- Given request
Return all of the records below unchanged, reproducing every line character for character.

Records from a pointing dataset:
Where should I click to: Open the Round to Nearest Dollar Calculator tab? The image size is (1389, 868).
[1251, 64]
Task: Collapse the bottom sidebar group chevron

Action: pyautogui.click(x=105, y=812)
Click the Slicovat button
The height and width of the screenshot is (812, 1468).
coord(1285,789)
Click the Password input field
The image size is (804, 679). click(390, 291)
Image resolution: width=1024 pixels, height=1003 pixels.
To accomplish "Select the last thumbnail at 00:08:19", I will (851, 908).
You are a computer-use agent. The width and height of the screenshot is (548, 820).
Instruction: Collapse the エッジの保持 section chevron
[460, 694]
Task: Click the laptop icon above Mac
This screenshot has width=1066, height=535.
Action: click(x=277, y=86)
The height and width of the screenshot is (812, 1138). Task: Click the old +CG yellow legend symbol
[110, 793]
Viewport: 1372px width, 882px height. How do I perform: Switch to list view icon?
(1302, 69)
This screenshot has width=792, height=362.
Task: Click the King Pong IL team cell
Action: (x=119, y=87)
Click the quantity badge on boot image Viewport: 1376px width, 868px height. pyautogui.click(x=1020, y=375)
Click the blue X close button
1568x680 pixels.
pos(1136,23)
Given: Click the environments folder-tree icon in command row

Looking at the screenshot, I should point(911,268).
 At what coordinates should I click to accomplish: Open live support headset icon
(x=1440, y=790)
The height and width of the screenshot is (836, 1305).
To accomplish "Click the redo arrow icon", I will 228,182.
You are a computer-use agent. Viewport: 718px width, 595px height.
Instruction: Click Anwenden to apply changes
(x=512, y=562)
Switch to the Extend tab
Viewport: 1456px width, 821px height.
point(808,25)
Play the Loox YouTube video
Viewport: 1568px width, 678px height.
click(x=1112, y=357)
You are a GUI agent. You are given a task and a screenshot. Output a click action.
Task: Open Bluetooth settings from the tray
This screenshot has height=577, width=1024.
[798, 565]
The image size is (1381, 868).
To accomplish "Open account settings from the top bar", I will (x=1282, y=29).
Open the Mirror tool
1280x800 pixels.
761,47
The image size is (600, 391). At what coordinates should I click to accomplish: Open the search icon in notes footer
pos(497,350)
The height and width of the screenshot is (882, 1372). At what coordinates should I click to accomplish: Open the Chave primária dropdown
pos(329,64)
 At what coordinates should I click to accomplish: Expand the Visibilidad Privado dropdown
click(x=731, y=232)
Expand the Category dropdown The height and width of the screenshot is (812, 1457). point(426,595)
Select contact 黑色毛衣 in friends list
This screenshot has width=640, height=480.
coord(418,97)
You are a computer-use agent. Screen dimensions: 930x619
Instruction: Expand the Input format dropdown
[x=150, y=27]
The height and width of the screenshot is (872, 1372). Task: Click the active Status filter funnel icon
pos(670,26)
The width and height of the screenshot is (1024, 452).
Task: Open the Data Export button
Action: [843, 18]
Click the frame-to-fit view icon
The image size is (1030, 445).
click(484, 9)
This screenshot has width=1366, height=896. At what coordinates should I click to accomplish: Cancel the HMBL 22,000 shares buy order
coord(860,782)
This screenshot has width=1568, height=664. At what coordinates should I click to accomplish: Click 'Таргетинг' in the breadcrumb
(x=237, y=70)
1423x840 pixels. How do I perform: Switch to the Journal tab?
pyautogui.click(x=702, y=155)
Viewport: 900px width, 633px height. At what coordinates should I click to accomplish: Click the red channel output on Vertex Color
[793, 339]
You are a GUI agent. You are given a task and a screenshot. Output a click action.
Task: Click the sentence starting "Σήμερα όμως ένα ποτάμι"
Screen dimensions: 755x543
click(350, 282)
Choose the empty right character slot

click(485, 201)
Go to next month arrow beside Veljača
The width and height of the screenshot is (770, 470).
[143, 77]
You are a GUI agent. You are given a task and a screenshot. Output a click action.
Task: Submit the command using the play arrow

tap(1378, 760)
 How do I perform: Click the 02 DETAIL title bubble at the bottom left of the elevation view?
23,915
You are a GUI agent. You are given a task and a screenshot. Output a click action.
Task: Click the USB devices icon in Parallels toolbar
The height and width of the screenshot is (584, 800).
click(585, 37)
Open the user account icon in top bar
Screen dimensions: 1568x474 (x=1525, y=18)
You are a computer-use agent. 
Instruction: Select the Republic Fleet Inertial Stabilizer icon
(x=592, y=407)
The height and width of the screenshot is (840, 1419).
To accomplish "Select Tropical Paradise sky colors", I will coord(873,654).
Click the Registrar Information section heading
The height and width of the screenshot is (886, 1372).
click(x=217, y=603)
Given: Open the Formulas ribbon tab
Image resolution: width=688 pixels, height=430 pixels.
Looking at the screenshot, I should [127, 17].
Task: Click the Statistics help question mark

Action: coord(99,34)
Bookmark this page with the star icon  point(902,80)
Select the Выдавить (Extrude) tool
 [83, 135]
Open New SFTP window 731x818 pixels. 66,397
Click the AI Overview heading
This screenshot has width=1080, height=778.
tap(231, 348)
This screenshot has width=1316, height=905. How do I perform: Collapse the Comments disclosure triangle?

- Answer to the task
Where should I click to: Open the Round to Nearest Dollar Calculator tab? The image size is (1389, 868).
[1251, 64]
Task: Collapse the bottom sidebar group chevron

Action: pyautogui.click(x=105, y=812)
Click the Slicovat button
The height and width of the screenshot is (812, 1468).
coord(1285,789)
Click the Password input field
The image size is (804, 679). click(390, 291)
Image resolution: width=1024 pixels, height=1003 pixels.
To accomplish "Select the last thumbnail at 00:08:19", I will (851, 908).
You are a computer-use agent. The width and height of the screenshot is (548, 820).
Instruction: Collapse the エッジの保持 section chevron
[460, 694]
Task: Click the laptop icon above Mac
This screenshot has width=1066, height=535.
Action: click(x=277, y=86)
The height and width of the screenshot is (812, 1138). Task: Click the old +CG yellow legend symbol
[110, 793]
Viewport: 1372px width, 882px height. How do I perform: Switch to list view icon?
(1302, 69)
This screenshot has width=792, height=362.
Task: Click the King Pong IL team cell
Action: (x=119, y=87)
Click the quantity badge on boot image Viewport: 1376px width, 868px height. pyautogui.click(x=1020, y=375)
Click the blue X close button
1568x680 pixels.
pos(1136,23)
Given: Click the environments folder-tree icon in command row

Looking at the screenshot, I should point(911,268).
 At what coordinates should I click to accomplish: Open live support headset icon
(x=1440, y=790)
The height and width of the screenshot is (836, 1305).
To accomplish "Click the redo arrow icon", I will 228,182.
You are a computer-use agent. Viewport: 718px width, 595px height.
Instruction: Click Anwenden to apply changes
(x=512, y=562)
Switch to the Extend tab
Viewport: 1456px width, 821px height.
point(808,25)
Play the Loox YouTube video
Viewport: 1568px width, 678px height.
click(x=1112, y=357)
You are a GUI agent. You are given a task and a screenshot. Output a click action.
Task: Open Bluetooth settings from the tray
This screenshot has height=577, width=1024.
[798, 565]
The image size is (1381, 868).
To accomplish "Open account settings from the top bar", I will (x=1282, y=29).
Open the Mirror tool
1280x800 pixels.
761,47
The image size is (600, 391). At what coordinates should I click to accomplish: Open the search icon in notes footer
pos(497,350)
The height and width of the screenshot is (882, 1372). At what coordinates should I click to accomplish: Open the Chave primária dropdown
pos(329,64)
 At what coordinates should I click to accomplish: Expand the Visibilidad Privado dropdown
click(x=731, y=232)
Expand the Category dropdown The height and width of the screenshot is (812, 1457). point(426,595)
Select contact 黑色毛衣 in friends list
This screenshot has width=640, height=480.
coord(418,97)
You are a computer-use agent. Screen dimensions: 930x619
Instruction: Expand the Input format dropdown
[x=150, y=27]
The height and width of the screenshot is (872, 1372). Task: Click the active Status filter funnel icon
pos(670,26)
The width and height of the screenshot is (1024, 452).
Task: Open the Data Export button
Action: [843, 18]
Click the frame-to-fit view icon
The image size is (1030, 445).
click(484, 9)
This screenshot has width=1366, height=896. At what coordinates should I click to accomplish: Cancel the HMBL 22,000 shares buy order
coord(860,782)
This screenshot has width=1568, height=664. At what coordinates should I click to accomplish: Click 'Таргетинг' in the breadcrumb
(x=237, y=70)
1423x840 pixels. How do I perform: Switch to the Journal tab?
pyautogui.click(x=702, y=155)
Viewport: 900px width, 633px height. At what coordinates should I click to accomplish: Click the red channel output on Vertex Color
[793, 339]
You are a GUI agent. You are given a task and a screenshot. Output a click action.
Task: Click the sentence starting "Σήμερα όμως ένα ποτάμι"
Screen dimensions: 755x543
click(350, 282)
Choose the empty right character slot

click(485, 201)
Go to next month arrow beside Veljača
The width and height of the screenshot is (770, 470).
[143, 77]
You are a GUI agent. You are given a task and a screenshot. Output a click action.
Task: Submit the command using the play arrow

tap(1378, 760)
 How do I perform: Click the 02 DETAIL title bubble at the bottom left of the elevation view?
23,915
You are a GUI agent. You are given a task and a screenshot. Output a click action.
Task: Click the USB devices icon in Parallels toolbar
The height and width of the screenshot is (584, 800).
click(585, 37)
Open the user account icon in top bar
Screen dimensions: 1568x474 (x=1525, y=18)
You are a computer-use agent. 
Instruction: Select the Republic Fleet Inertial Stabilizer icon
(x=592, y=407)
The height and width of the screenshot is (840, 1419).
To accomplish "Select Tropical Paradise sky colors", I will coord(873,654).
Click the Registrar Information section heading
The height and width of the screenshot is (886, 1372).
click(x=217, y=603)
Given: Open the Formulas ribbon tab
Image resolution: width=688 pixels, height=430 pixels.
Looking at the screenshot, I should [127, 17].
Task: Click the Statistics help question mark

Action: coord(99,34)
Bookmark this page with the star icon  point(902,80)
Select the Выдавить (Extrude) tool
 [83, 135]
Open New SFTP window 731x818 pixels. 66,397
Click the AI Overview heading
This screenshot has width=1080, height=778.
tap(231, 348)
This screenshot has width=1316, height=905. How do I perform: Collapse the Comments disclosure triangle?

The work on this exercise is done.